# Levi Garrett snuff bottle?



## txtornado

After doing a lot of internet searching, I'm certain that's what I have. With 4 dots on the bottom. Problem is, I can't seem to find any info of when they started/stopped making them...it would be great to be able to date it. Could anyone please tell me? It's driving me crazy! 
 Thanks in advance.


----------



## cyberdigger

*"I received some history of Garrett snuffs from the kind folks at the Conwood Company L. P., in Memphis, Tn.: Garrett snuffs trace back to the efforts of John Garrett who built several mills (grist, lumber, and snuff) on the banks of Red Clay Creek near Yorklyn, Delaware in 1726. His son, Levi Garrett, inherited the snuff mill (the only one that made money).
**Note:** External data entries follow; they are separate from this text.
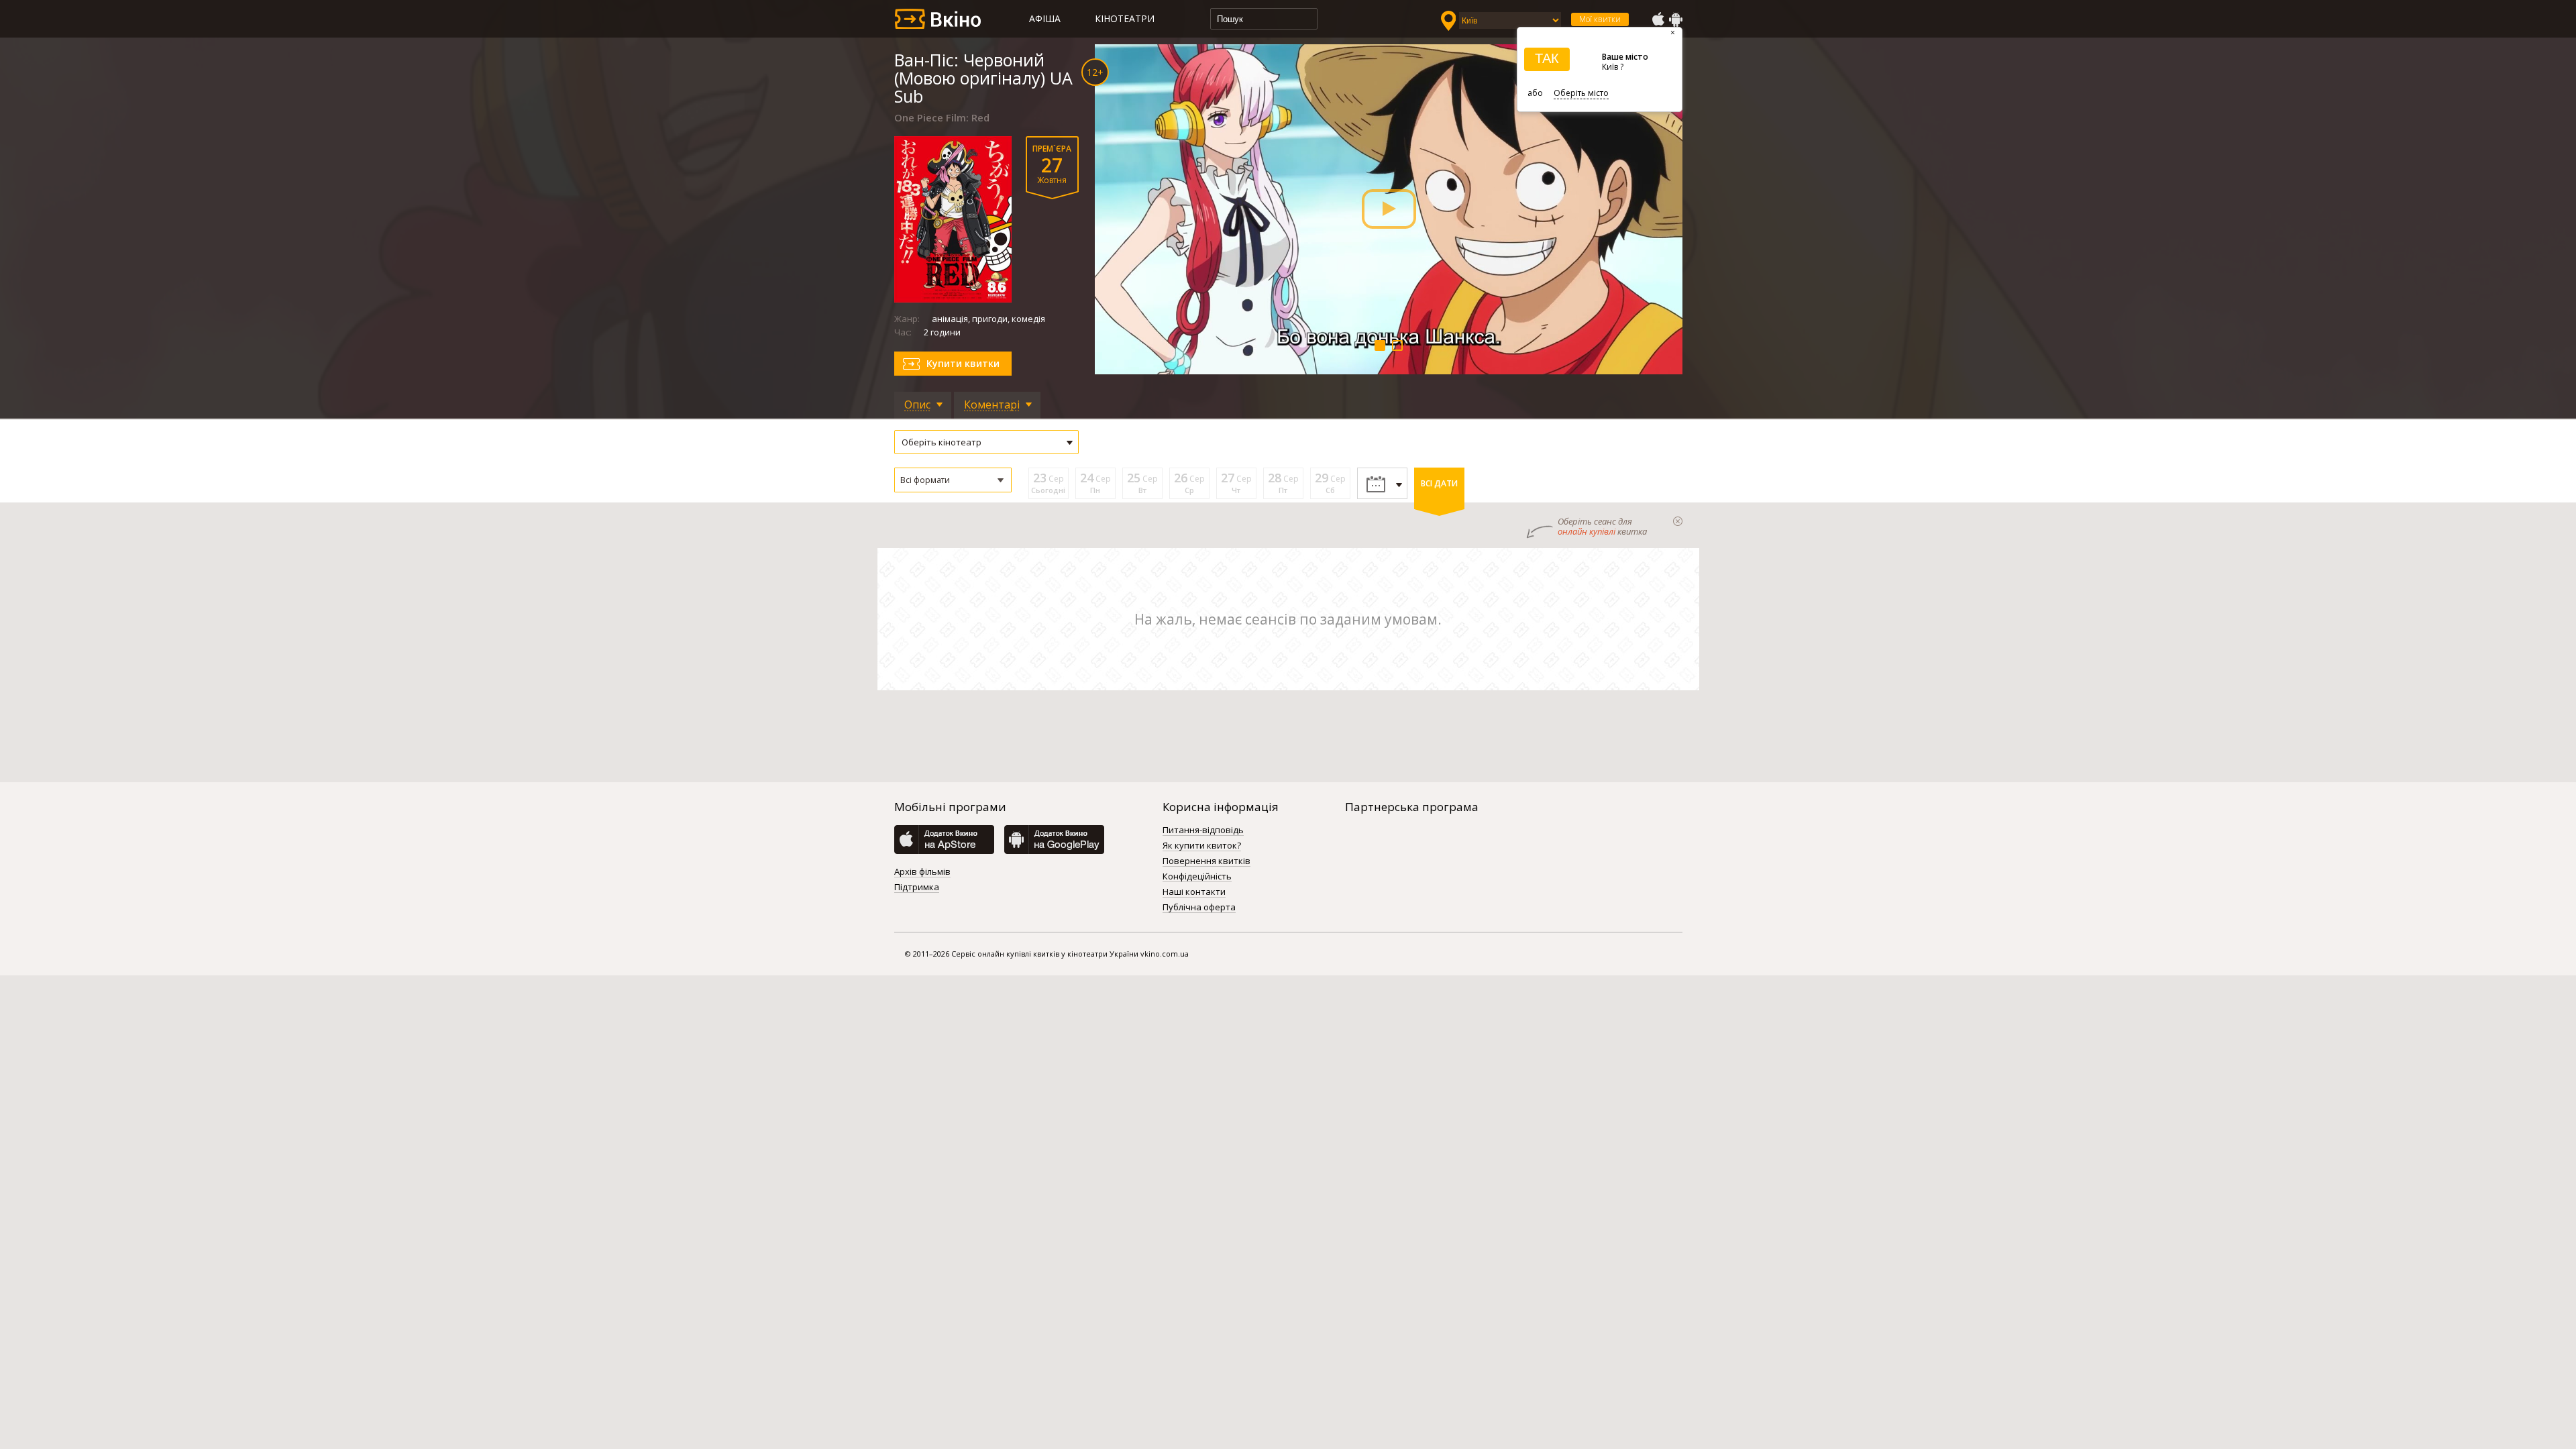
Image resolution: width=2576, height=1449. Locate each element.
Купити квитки (963, 363)
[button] (953, 480)
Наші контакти (1194, 892)
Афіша (1045, 18)
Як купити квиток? (1202, 846)
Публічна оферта (1199, 907)
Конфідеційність (1197, 876)
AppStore (1657, 19)
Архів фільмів (922, 872)
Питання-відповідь (1203, 830)
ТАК (1547, 58)
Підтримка (916, 887)
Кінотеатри (1125, 18)
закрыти (1677, 521)
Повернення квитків (1206, 861)
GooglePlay (1675, 19)
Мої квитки (1600, 19)
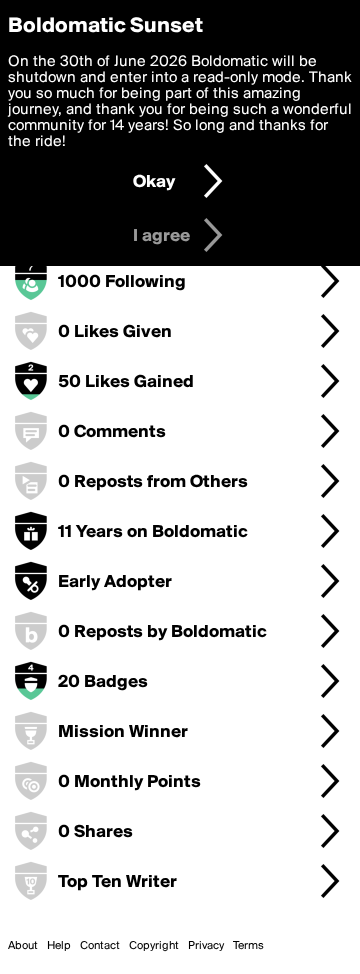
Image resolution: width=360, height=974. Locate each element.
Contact (100, 946)
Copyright (154, 946)
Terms (248, 946)
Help (59, 946)
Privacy (206, 946)
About (23, 946)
Levi is referred to as a tobacconist with offices in Philadelphia (if you look on the Levi Garrett chewing tobacco pouch you will see his store). Levi had two sons, Willams Evans Garrett and George Howell Garrett. The snuff business was renamed Levi Garrett and Sons, from where the name of the rappee snuff derives. W.E. stuck with the snuff, but George split. W.E. changed the name of the company to Willam E. Garrett Company, from whence the name of the Scotch and Sweet Snuff brand name derives. In 1857, with the maturation of his sons, the name is changed to William E. Garrett and Sons. The W.E. Garrett and Sons Scotch Snuff is trademarked in 1870, being one of the first ten tradmarks in US history, number 7, and the oldest trademark still in use in the US. After the death of Willam E. Garrett and William Garrett Jr., the remaining brother Walter sold the snuff mill to three of his employees for one dollar. That was the end of the Garrett name in ownership.* 
*James "Buck" Duke bought up every tobacco producer in the US in the late 1800's, including the Garrett snuff brands, as the American Tobacco Company. His monopoly was busted up by Teddy Roosevelt in 1907, and the snuff side became American Snuff Company. The other companies were George W. Helme, who I've never heard of, and the United States Tobacco Company, which nowadays produces Skoal, Copenhagen, and related products. The American Snuff Company moved to Memphis in 1912. After buying up some small producers in North Carolina, the company changed names to Conwood Company, L.P., to reflect the new diversity in 1966. In 1975 Levi Garrett chewing tobacco was introduced as a tribute to the founder of American tobacco production.* 
*So Garrett snuff is one of the oldest products ever produced on North American soil."*


----------



## txtornado

Yes, I read this very article earlier today on the snuffbox.org website-and I still have no idea when the bottle was made. No one on the web selling the bottle, Ebay or elsewhere, seems to have a clue. My best guess would be the 30's, but for all I know, it could have been a lot later.  I guess it will have to remain a mystery.


----------



## cyberdigger

Why don't you post a few pics of your bottle here? We can tell you it's age...


----------



## glass man

> George W. Helme


  HELME RAIL ROAD SNUFF JARS? PRETTY CHEAP AND COOL AMBER JARS.I HAVE HAD GARRET SNUFF BOTTLES WITH LABELS AND I THINK THEY WERE AS NEW AS THE 1960S OR SO. JAMIE


----------